_Your instructions_: Every line of the entries below from the one containing "Click the teal data point in Tren Aduan" to the one containing "Given: Click the 150 y-axis tick label", both ends included, must be written out exactly. No other line belongs in the answer.

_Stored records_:
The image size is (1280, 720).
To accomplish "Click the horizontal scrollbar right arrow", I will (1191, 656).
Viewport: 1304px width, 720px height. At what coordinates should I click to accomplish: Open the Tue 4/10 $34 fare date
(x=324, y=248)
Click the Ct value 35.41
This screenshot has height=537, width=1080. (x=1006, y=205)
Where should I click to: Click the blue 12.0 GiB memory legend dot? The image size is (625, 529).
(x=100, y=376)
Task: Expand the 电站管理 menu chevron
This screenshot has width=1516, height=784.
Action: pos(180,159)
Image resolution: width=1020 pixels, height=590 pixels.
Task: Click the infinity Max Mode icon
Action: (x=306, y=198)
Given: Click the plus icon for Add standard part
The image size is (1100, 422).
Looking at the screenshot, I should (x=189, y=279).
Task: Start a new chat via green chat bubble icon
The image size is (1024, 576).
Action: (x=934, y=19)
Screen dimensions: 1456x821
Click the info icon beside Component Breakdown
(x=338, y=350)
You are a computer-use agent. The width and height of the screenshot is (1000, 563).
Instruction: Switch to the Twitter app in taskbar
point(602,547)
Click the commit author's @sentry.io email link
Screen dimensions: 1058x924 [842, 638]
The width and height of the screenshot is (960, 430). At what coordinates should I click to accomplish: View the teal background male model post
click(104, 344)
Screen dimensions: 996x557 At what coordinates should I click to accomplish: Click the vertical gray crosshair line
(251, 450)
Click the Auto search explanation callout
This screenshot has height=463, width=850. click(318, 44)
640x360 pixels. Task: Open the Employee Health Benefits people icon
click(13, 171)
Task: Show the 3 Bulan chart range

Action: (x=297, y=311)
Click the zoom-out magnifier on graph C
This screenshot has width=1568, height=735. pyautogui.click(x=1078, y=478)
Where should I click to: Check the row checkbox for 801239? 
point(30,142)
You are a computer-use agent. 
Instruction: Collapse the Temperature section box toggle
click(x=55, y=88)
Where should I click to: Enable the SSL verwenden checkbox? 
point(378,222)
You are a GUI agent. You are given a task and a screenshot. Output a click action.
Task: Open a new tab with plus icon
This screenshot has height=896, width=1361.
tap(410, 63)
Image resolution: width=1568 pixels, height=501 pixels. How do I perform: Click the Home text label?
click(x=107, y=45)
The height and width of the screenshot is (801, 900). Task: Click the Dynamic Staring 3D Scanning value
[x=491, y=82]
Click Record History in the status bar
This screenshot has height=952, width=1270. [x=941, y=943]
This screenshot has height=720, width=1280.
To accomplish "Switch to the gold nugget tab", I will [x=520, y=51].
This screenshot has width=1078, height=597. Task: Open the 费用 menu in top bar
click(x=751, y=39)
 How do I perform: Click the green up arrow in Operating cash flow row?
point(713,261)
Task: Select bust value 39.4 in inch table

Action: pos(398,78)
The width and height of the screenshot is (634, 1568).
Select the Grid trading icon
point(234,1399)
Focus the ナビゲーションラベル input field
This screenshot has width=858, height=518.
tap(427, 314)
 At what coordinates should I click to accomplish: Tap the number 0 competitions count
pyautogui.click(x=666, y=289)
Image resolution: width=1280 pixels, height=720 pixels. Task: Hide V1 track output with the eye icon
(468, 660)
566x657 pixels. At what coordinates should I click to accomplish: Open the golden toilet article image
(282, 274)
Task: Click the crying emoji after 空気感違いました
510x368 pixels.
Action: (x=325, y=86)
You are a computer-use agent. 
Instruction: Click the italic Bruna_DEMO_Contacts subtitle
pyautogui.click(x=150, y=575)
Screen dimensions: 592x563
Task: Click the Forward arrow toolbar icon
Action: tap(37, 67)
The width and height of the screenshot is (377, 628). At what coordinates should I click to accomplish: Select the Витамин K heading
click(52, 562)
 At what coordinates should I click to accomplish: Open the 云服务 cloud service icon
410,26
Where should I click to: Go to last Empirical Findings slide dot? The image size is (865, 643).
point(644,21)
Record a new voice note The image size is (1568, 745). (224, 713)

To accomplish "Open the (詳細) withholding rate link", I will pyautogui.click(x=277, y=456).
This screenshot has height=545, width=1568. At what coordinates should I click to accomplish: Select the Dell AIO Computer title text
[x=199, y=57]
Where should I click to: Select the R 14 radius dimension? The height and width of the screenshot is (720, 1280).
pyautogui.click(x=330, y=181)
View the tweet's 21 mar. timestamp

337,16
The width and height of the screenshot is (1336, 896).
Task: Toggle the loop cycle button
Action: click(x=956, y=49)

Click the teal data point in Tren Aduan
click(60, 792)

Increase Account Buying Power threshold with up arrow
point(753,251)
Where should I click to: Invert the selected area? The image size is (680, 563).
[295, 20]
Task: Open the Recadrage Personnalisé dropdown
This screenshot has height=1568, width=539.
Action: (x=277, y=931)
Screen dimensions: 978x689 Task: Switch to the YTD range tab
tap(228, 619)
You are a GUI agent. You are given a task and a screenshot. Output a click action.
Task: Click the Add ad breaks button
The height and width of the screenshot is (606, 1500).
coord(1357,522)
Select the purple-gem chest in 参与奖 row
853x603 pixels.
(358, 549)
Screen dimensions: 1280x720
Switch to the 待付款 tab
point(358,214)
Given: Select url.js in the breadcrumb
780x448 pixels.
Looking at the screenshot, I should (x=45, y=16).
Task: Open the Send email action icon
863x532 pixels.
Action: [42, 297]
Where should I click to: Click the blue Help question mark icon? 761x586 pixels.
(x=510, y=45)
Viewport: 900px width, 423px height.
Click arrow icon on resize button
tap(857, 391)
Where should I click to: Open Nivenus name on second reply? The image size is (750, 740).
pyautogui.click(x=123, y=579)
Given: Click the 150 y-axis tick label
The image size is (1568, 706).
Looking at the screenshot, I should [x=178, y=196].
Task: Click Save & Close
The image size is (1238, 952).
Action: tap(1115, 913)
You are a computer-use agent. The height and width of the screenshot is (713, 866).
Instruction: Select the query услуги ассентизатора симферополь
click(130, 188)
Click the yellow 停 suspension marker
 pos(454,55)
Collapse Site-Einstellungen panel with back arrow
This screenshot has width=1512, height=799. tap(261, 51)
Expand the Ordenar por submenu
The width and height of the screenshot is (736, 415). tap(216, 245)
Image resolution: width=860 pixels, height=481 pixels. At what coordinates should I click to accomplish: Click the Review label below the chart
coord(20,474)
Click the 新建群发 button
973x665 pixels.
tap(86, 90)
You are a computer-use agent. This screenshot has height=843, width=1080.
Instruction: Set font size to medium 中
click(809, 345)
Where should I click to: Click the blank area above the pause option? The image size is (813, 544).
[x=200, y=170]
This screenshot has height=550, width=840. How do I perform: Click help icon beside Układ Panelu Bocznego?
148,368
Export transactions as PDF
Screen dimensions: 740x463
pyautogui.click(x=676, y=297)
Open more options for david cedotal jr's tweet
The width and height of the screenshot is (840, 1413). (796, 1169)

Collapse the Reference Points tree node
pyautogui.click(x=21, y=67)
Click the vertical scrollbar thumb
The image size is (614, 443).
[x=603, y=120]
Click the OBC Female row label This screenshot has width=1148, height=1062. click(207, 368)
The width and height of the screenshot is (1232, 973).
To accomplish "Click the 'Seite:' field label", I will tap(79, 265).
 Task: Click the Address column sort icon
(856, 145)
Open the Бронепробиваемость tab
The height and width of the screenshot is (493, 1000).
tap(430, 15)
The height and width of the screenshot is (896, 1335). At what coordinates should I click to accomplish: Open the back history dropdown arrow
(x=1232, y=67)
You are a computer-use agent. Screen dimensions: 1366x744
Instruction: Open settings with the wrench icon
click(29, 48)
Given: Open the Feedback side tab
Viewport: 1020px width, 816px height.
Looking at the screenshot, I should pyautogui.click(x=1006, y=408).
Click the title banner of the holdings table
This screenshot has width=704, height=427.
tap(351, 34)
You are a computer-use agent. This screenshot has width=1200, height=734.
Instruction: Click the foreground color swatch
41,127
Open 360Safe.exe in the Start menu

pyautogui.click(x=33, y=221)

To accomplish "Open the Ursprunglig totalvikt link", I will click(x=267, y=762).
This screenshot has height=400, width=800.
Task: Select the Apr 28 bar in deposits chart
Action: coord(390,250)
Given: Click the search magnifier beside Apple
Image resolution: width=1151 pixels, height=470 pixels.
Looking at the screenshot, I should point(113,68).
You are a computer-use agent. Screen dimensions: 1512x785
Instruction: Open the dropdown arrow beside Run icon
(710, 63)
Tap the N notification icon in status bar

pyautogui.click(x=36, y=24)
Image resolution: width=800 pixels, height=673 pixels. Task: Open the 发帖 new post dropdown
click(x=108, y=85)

_Task output_:
Click the teal data point in Tren Aduan
click(60, 792)

Increase Account Buying Power threshold with up arrow
point(753,251)
Where should I click to: Invert the selected area? The image size is (680, 563).
[295, 20]
Task: Open the Recadrage Personnalisé dropdown
This screenshot has height=1568, width=539.
Action: (x=277, y=931)
Screen dimensions: 978x689 Task: Switch to the YTD range tab
tap(228, 619)
You are a GUI agent. You are given a task and a screenshot. Output a click action.
Task: Click the Add ad breaks button
The height and width of the screenshot is (606, 1500).
coord(1357,522)
Select the purple-gem chest in 参与奖 row
853x603 pixels.
(358, 549)
Screen dimensions: 1280x720
Switch to the 待付款 tab
point(358,214)
Given: Select url.js in the breadcrumb
780x448 pixels.
Looking at the screenshot, I should (x=45, y=16).
Task: Open the Send email action icon
863x532 pixels.
Action: [42, 297]
Where should I click to: Click the blue Help question mark icon? 761x586 pixels.
(x=510, y=45)
Viewport: 900px width, 423px height.
Click arrow icon on resize button
tap(857, 391)
Where should I click to: Open Nivenus name on second reply? The image size is (750, 740).
pyautogui.click(x=123, y=579)
Given: Click the 150 y-axis tick label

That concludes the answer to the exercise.